As artificial intelligence (AI) becomes more ubiquitous in every part of life, state governments have begun to adopt AI systems, too. State colleges and universities may use automated test proctoring software. State personnel management offices may consider adopting AI hiring tools. State and local court agencies often use AI-based risk assessment in bail determinations. State and local health departments may use AI tools for contact tracing as well as detecting and diagnosing symptoms of COVID-19. And state and local law enforcement may adopt predictive policing tools, including AI-supported facial recognition software. In response to the growing use of AI tools, state legislators have begun to introduce bills aimed to require accountability, transparency, and ethical decision-making in the use of algorithmic or automated decision systems. These types of bills can help lawmakers establish clear standards and processes for accountability and transparency, as well as enforcement mechanisms, that can help prevent procurement, development, or implementation of harmful AI systems.
CDT’s recent report on litigation against harmful algorithm-driven decision-making systems in public benefits determinations illustrates what can go wrong when state governments adopt AI tools that rely on poor data, biased assumptions, and unreliable processes. The cases in our report included numerous instances where states adopted new AI tools to determine disabled people’s eligibility for and approved budgets within Medicaid-funded disability services programs. For example, Idaho’s state health department developed an algorithm used for disability services budgets based on a very limited data sample. In Arkansas, the state’s health department implemented an algorithm that made arbitrary and significant cuts to disabled people’s benefits. The algorithms that caused these changes were ultimately challenged over constitutional and statutory due process violations, as well as violations of the notice-and-comment rulemaking process requiring public input for policy changes.

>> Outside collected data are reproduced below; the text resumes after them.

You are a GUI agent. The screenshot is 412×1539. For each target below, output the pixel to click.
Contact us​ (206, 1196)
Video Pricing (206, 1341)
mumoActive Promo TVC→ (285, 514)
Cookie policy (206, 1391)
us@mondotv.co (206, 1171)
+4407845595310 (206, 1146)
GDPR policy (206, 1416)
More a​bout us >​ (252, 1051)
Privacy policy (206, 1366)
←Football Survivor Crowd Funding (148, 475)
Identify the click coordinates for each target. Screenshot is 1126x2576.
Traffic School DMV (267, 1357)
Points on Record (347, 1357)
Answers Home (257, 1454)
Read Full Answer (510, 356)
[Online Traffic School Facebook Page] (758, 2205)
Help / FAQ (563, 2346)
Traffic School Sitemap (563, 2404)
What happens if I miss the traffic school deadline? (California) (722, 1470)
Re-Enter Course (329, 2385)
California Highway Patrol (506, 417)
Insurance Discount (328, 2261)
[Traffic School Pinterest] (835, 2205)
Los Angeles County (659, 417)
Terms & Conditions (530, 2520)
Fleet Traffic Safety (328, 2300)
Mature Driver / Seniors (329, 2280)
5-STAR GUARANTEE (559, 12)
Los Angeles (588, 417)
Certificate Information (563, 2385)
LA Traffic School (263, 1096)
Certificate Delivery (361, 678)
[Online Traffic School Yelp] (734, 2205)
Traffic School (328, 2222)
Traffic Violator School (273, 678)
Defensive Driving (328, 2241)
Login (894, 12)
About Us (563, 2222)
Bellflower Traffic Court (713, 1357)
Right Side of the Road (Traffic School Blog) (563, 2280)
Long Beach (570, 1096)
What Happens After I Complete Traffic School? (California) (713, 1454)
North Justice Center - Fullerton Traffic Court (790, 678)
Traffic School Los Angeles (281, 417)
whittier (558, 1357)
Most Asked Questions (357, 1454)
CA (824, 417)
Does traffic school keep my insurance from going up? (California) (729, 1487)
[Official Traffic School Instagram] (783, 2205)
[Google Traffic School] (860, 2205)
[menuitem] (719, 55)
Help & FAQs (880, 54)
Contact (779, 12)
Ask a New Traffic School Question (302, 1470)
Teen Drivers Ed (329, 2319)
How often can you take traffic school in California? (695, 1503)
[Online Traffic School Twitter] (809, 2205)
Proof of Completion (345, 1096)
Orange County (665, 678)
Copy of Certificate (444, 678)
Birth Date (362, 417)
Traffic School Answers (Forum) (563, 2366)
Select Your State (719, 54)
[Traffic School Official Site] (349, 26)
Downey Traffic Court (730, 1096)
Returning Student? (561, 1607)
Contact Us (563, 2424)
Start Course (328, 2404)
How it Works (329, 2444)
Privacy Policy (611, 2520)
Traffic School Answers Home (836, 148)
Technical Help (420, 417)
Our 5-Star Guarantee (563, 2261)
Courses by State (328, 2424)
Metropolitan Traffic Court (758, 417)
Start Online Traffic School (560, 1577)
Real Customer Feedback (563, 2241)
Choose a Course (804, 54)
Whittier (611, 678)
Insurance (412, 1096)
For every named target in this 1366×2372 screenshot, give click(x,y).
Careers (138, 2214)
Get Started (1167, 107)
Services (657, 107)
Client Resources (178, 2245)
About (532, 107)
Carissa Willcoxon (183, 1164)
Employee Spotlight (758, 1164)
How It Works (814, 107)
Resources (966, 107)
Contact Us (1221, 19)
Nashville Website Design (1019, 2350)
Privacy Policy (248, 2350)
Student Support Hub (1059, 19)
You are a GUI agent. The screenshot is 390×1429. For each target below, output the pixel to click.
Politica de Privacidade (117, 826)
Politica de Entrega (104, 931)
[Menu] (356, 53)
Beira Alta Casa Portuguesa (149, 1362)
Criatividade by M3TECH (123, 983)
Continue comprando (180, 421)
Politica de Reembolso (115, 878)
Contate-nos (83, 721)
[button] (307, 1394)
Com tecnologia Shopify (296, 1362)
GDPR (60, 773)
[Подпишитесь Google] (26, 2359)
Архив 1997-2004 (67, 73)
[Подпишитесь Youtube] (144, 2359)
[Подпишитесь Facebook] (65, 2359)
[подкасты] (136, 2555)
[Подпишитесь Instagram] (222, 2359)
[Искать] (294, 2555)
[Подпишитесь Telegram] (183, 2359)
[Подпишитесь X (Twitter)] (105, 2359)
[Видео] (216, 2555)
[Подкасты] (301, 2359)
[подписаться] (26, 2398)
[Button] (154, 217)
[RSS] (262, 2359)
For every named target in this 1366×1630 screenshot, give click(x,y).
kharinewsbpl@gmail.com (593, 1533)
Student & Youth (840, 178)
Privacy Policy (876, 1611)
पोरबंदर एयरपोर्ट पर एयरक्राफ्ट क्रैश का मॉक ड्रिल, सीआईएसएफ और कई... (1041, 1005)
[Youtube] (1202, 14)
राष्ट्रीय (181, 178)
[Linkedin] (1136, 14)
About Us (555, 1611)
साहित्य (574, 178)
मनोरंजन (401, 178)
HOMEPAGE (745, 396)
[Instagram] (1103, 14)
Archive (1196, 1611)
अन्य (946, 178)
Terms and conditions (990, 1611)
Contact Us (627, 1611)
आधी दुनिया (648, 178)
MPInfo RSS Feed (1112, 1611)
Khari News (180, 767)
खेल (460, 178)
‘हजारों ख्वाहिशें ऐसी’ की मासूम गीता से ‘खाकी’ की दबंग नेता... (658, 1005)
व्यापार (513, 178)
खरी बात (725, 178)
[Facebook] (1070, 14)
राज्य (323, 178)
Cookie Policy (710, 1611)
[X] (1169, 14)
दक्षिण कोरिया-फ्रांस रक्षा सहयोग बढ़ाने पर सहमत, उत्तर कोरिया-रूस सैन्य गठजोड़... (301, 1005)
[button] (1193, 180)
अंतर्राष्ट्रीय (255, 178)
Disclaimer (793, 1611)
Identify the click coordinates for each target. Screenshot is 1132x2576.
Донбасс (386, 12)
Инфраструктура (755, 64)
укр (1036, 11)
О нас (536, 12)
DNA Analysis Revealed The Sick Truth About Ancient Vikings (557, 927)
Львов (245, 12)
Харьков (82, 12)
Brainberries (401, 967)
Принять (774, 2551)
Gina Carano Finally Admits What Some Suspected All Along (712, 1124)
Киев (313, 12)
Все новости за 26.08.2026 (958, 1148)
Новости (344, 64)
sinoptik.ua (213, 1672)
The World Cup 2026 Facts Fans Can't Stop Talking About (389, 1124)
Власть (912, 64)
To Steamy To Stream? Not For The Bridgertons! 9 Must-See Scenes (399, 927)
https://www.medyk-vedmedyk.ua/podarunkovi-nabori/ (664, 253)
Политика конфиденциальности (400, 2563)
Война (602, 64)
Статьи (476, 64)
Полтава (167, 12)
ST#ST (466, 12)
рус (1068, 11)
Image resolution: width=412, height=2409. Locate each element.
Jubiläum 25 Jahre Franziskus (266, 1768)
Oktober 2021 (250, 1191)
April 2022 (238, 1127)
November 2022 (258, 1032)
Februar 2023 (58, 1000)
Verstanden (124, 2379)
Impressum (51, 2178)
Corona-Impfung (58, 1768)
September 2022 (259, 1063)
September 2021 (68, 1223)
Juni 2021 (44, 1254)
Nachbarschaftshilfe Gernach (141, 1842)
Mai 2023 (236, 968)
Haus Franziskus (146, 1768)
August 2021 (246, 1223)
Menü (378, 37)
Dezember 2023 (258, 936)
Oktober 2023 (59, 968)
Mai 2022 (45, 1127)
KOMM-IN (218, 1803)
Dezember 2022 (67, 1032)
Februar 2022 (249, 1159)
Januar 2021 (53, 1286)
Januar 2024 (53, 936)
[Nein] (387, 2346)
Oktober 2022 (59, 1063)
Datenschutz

Last year, legislation relating to ethics, transparency, and accountability in government use of AI was introduced but failed to pass in multiple states. So far this year, legislators in three states have introduced bills addressing accountability and transparency in their state governments’ procurement, development, and use of AI systems.
- Maryland HB1323 would require any state entity purchasing a product or service that “is or contains an algorithmic decision system” to meet responsible AI standards. These requirements include minimizing harm, avoiding unjustified disclosure of information, transparency about the system, and that systems “give primacy to fairness” by eliminating discrimination and providing an avenue for feedback to redress harms. The bill also requires impact assessments for algorithmic decision systems to assess potential risks.
- Washington SB5116 would prohibit public agencies from developing, procuring, or using automated decision systems that discriminate against people. The bill also prohibits agencies from using automated tools to make a decision that impacts an individual’s constitutional or legal rights, to deploy a weapon, to profile people in public spaces, or to profile people when making decisions on matters such as educational enrollment, employment, or government services and support. The bill would require an algorithmic accountability report, auditing and transparency, and disclosure to the public regarding any use of automated decision systems. Because these measures would offer significant protection against harmful use of AI tools, CDT has asked the Washington Senate State Government and Elections Committee and Ways and Means Committee to consider this bill favorably.
- Massachusetts SD457 would create a statewide commission to investigate, report on, and issue recommendations about government use of automated decision-making systems. The bill specifically addresses issues related to data retention, privacy, transparency, disclosure, and bias or disparate impact.
These three bills each address critical aspects of regulating state government use of AI, which are welcome developments establishing minimum essential protections for all state government applications moving forward. Now more than ever, state governments must carefully consider what types of AI tools they are already using or considering adopting, and how those AI tools can unwittingly perpetuate discrimination, use unreliable or insufficient data, or obscure important processes from the public.
Efforts to assess algorithms for bias must include the full range of ways in which discrimination may occur. Effective, meaningful auditing will require proactive monitoring for potentially discriminatory use, use of unreliable data, and lack of transparency. This includes analyzing for disability bias and discrimination, which CDT has found is often overlooked in discussion of bias in AI. For instance, CDT’s reports have found that disability bias can arise in AI used for predictive policing, automated test proctoring, AI hiring tools, and public benefits.
Ultimately, transparency and auditing requirements for state use of AI will not prevent all harmful uses of AI tools; however, they will go a long way toward limiting the most potentially damaging uses and effects of unregulated AI tools. As governments consider increased adoption of AI systems, they will also need to consider limitations on the types of applications and processes for which AI systems can be used, as well as what types of AI systems can be procured or developed.